Pixel coordinate grounding data
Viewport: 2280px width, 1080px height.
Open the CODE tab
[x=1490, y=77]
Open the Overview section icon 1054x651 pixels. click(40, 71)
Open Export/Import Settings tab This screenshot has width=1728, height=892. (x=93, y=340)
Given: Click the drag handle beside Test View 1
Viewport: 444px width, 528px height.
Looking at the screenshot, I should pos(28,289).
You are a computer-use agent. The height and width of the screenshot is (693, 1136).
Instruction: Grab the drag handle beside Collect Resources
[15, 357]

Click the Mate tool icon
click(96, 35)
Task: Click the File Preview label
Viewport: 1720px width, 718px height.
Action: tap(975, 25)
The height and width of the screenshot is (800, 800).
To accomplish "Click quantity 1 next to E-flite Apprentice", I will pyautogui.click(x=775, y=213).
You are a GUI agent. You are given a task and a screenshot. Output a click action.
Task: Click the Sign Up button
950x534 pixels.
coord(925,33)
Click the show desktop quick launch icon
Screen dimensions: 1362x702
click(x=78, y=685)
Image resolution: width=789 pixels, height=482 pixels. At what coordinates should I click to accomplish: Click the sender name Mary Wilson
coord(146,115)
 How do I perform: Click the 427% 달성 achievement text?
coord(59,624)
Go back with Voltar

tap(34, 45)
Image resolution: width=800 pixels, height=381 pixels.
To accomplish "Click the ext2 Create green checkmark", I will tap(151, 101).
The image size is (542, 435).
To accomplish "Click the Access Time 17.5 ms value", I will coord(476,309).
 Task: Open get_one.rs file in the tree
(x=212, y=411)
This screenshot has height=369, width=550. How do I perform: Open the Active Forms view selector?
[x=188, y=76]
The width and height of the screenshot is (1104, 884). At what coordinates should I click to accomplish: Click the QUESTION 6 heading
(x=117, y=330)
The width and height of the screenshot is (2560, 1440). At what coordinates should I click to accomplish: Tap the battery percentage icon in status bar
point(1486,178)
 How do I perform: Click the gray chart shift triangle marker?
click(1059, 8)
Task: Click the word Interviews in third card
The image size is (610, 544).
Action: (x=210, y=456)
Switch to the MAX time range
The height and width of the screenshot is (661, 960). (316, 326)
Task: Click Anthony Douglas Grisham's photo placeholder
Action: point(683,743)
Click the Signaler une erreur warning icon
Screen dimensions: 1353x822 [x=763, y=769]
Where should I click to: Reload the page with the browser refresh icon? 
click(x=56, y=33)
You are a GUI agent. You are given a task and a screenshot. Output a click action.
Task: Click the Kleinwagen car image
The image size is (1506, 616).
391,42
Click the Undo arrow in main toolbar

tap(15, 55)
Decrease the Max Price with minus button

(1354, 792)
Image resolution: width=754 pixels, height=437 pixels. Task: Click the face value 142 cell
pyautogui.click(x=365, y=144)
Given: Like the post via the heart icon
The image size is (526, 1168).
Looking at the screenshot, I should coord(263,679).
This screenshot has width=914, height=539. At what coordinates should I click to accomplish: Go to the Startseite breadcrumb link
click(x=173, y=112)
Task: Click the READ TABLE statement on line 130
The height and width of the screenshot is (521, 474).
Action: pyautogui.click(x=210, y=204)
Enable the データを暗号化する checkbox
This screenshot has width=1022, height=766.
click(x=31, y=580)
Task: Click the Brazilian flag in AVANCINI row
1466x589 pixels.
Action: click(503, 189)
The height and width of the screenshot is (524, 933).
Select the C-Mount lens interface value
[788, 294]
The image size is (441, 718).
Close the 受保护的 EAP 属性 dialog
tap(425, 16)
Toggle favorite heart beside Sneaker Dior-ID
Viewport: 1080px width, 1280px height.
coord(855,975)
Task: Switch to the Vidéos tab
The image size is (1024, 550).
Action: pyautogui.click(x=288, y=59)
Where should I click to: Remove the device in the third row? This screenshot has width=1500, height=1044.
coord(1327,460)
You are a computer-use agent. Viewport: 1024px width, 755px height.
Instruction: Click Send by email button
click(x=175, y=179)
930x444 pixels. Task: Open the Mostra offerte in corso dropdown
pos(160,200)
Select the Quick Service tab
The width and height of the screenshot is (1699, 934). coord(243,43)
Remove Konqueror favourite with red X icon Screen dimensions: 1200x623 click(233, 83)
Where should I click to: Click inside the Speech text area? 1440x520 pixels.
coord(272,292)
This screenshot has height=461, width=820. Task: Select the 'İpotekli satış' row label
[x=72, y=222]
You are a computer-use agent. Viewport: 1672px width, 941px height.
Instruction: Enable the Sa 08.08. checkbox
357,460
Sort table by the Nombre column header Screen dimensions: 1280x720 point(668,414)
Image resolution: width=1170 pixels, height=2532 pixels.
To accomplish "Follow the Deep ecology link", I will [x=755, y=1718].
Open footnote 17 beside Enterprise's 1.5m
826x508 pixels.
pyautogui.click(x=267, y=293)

What the task asks
Repeat every line of the records, exactly as given.

Problem solution
Viewport: 2280px width, 1080px height.
Open the CODE tab
[x=1490, y=77]
Open the Overview section icon 1054x651 pixels. click(40, 71)
Open Export/Import Settings tab This screenshot has width=1728, height=892. (x=93, y=340)
Given: Click the drag handle beside Test View 1
Viewport: 444px width, 528px height.
Looking at the screenshot, I should pos(28,289).
You are a computer-use agent. The height and width of the screenshot is (693, 1136).
Instruction: Grab the drag handle beside Collect Resources
[15, 357]

Click the Mate tool icon
click(96, 35)
Task: Click the File Preview label
Viewport: 1720px width, 718px height.
Action: tap(975, 25)
The height and width of the screenshot is (800, 800).
To accomplish "Click quantity 1 next to E-flite Apprentice", I will pyautogui.click(x=775, y=213).
You are a GUI agent. You are given a task and a screenshot. Output a click action.
Task: Click the Sign Up button
950x534 pixels.
coord(925,33)
Click the show desktop quick launch icon
Screen dimensions: 1362x702
click(x=78, y=685)
Image resolution: width=789 pixels, height=482 pixels. At what coordinates should I click to accomplish: Click the sender name Mary Wilson
coord(146,115)
 How do I perform: Click the 427% 달성 achievement text?
coord(59,624)
Go back with Voltar

tap(34, 45)
Image resolution: width=800 pixels, height=381 pixels.
To accomplish "Click the ext2 Create green checkmark", I will tap(151, 101).
The image size is (542, 435).
To accomplish "Click the Access Time 17.5 ms value", I will coord(476,309).
 Task: Open get_one.rs file in the tree
(x=212, y=411)
This screenshot has height=369, width=550. How do I perform: Open the Active Forms view selector?
[x=188, y=76]
The width and height of the screenshot is (1104, 884). At what coordinates should I click to accomplish: Click the QUESTION 6 heading
(x=117, y=330)
The width and height of the screenshot is (2560, 1440). At what coordinates should I click to accomplish: Tap the battery percentage icon in status bar
point(1486,178)
 How do I perform: Click the gray chart shift triangle marker?
click(1059, 8)
Task: Click the word Interviews in third card
The image size is (610, 544).
Action: (x=210, y=456)
Switch to the MAX time range
The height and width of the screenshot is (661, 960). (316, 326)
Task: Click Anthony Douglas Grisham's photo placeholder
Action: point(683,743)
Click the Signaler une erreur warning icon
Screen dimensions: 1353x822 [x=763, y=769]
Where should I click to: Reload the page with the browser refresh icon? 
click(x=56, y=33)
You are a GUI agent. You are given a task and a screenshot. Output a click action.
Task: Click the Kleinwagen car image
The image size is (1506, 616).
391,42
Click the Undo arrow in main toolbar

tap(15, 55)
Decrease the Max Price with minus button

(1354, 792)
Image resolution: width=754 pixels, height=437 pixels. Task: Click the face value 142 cell
pyautogui.click(x=365, y=144)
Given: Like the post via the heart icon
The image size is (526, 1168).
Looking at the screenshot, I should coord(263,679).
This screenshot has width=914, height=539. At what coordinates should I click to accomplish: Go to the Startseite breadcrumb link
click(x=173, y=112)
Task: Click the READ TABLE statement on line 130
The height and width of the screenshot is (521, 474).
Action: pyautogui.click(x=210, y=204)
Enable the データを暗号化する checkbox
This screenshot has width=1022, height=766.
click(x=31, y=580)
Task: Click the Brazilian flag in AVANCINI row
1466x589 pixels.
Action: click(503, 189)
The height and width of the screenshot is (524, 933).
Select the C-Mount lens interface value
[788, 294]
The image size is (441, 718).
Close the 受保护的 EAP 属性 dialog
tap(425, 16)
Toggle favorite heart beside Sneaker Dior-ID
Viewport: 1080px width, 1280px height.
coord(855,975)
Task: Switch to the Vidéos tab
The image size is (1024, 550).
Action: pyautogui.click(x=288, y=59)
Where should I click to: Remove the device in the third row? This screenshot has width=1500, height=1044.
coord(1327,460)
You are a computer-use agent. Viewport: 1024px width, 755px height.
Instruction: Click Send by email button
click(x=175, y=179)
930x444 pixels. Task: Open the Mostra offerte in corso dropdown
pos(160,200)
Select the Quick Service tab
The width and height of the screenshot is (1699, 934). coord(243,43)
Remove Konqueror favourite with red X icon Screen dimensions: 1200x623 click(233, 83)
Where should I click to: Click inside the Speech text area? 1440x520 pixels.
coord(272,292)
This screenshot has height=461, width=820. Task: Select the 'İpotekli satış' row label
[x=72, y=222]
You are a computer-use agent. Viewport: 1672px width, 941px height.
Instruction: Enable the Sa 08.08. checkbox
357,460
Sort table by the Nombre column header Screen dimensions: 1280x720 point(668,414)
Image resolution: width=1170 pixels, height=2532 pixels.
To accomplish "Follow the Deep ecology link", I will [x=755, y=1718].
Open footnote 17 beside Enterprise's 1.5m
826x508 pixels.
pyautogui.click(x=267, y=293)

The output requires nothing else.